Ausgangstext:
>>>

Wenn das so einfach wäre – auch ein eingeschalteter Kopf macht Fehler, aber nur damit können inadäquate Intuitionen korrigiert werden. In den vergangenen Jahren habe ich mich vor allen Dingen mit emotionalen Motiven von Entscheidungen beschäftigt. Moralische und emotionale Überzeugungen beeinflussen Entscheidungen massiv. Die Entscheidungsforschung, nicht nur die psychologische, sondern auch die ökonomische und die soziologische, war lange Jahre sehr vernunftorientiert. Sie ging davon aus, dass Menschen einen sehr rationalen Blick auf die Welt haben, die Konsequenzen ihre Entscheidung abwägen und dann eine wohl kalkulierte Wahl treffen. Aber die Rolle der Emotionen ist bedeutender als gedacht. Man kann sich viele Optionen überlegen, aber so lange keine Emotion damit verbunden ist, bleibt alles abstrakt und irrelevant. Erst starke Emotionen führen zu Handlungen.
Bleiben wir deshalb selbst trotz Warnungen oft untätig?
Gemeinsam mit meinen Kolleginnen und Kollegen von der Universität Bergen habe ich zu Entscheidungen für ein umweltfreundliches Verhalten geforscht. Beispielsweise fliegen Menschen, obwohl sie wissen, wie schädlich es ist. Warum ist das so? Der Klimawandel ist für viele abstrakt: Viele dramatische Ereignisse liegen noch in der Zukunft und die wesentlichen Auswirkungen spüren wir in der westlichen Welt noch nicht so stark wie woanders. Damit fehlt für viele der emotionale Impuls zu Handeln. Erst wenn ein Umweltproblem konkret wird, werden Emotionen geweckt, beispielsweise wenn einem namentlichen Unternehmen an einem Umweltskandal direkt Schuld zugeschrieben werden kann.

<<<

Extrahierte Daten:
>>>

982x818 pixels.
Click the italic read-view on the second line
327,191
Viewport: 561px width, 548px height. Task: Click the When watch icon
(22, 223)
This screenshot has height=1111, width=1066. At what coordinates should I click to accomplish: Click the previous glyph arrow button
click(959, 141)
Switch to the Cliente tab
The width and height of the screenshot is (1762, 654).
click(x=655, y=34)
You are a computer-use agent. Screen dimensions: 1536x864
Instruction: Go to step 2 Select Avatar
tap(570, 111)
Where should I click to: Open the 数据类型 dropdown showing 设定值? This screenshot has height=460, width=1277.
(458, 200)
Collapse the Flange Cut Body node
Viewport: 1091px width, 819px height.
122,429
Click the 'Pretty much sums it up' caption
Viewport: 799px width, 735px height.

<<<

Zu lösende Aufgaben:
a – Nennen Sie alle Disziplinen der Entscheidungsforschung, die der Ausgangstext als lange vernunftorientiert anführt.
b – Schreiben Sie aus dem Ausgangstext die Passage von „Wenn das so“ bis einschließlich „führen zu Handlungen.“ ab.
c – Laut Ausgangstext wurde mit Kolleginnen und Kollegen welcher Universität zu Entscheidungen für umweltfreundliches Verhalten geforscht?

Lösungsteil:
a – Psychologische, ökonomische und soziologische Entscheidungsforschung

b –
Wenn das so einfach wäre – auch ein eingeschalteter Kopf macht Fehler, aber nur damit können inadäquate Intuitionen korrigiert werden. In den vergangenen Jahren habe ich mich vor allen Dingen mit emotionalen Motiven von Entscheidungen beschäftigt. Moralische und emotionale Überzeugungen beeinflussen Entscheidungen massiv. Die Entscheidungsforschung, nicht nur die psychologische, sondern auch die ökonomische und die soziologische, war lange Jahre sehr vernunftorientiert. Sie ging davon aus, dass Menschen einen sehr rationalen Blick auf die Welt haben, die Konsequenzen ihre Entscheidung abwägen und dann eine wohl kalkulierte Wahl treffen. Aber die Rolle der Emotionen ist bedeutender als gedacht. Man kann sich viele Optionen überlegen, aber so lange keine Emotion damit verbunden ist, bleibt alles abstrakt und irrelevant. Erst starke Emotionen führen zu Handlungen.

c – Universität Bergen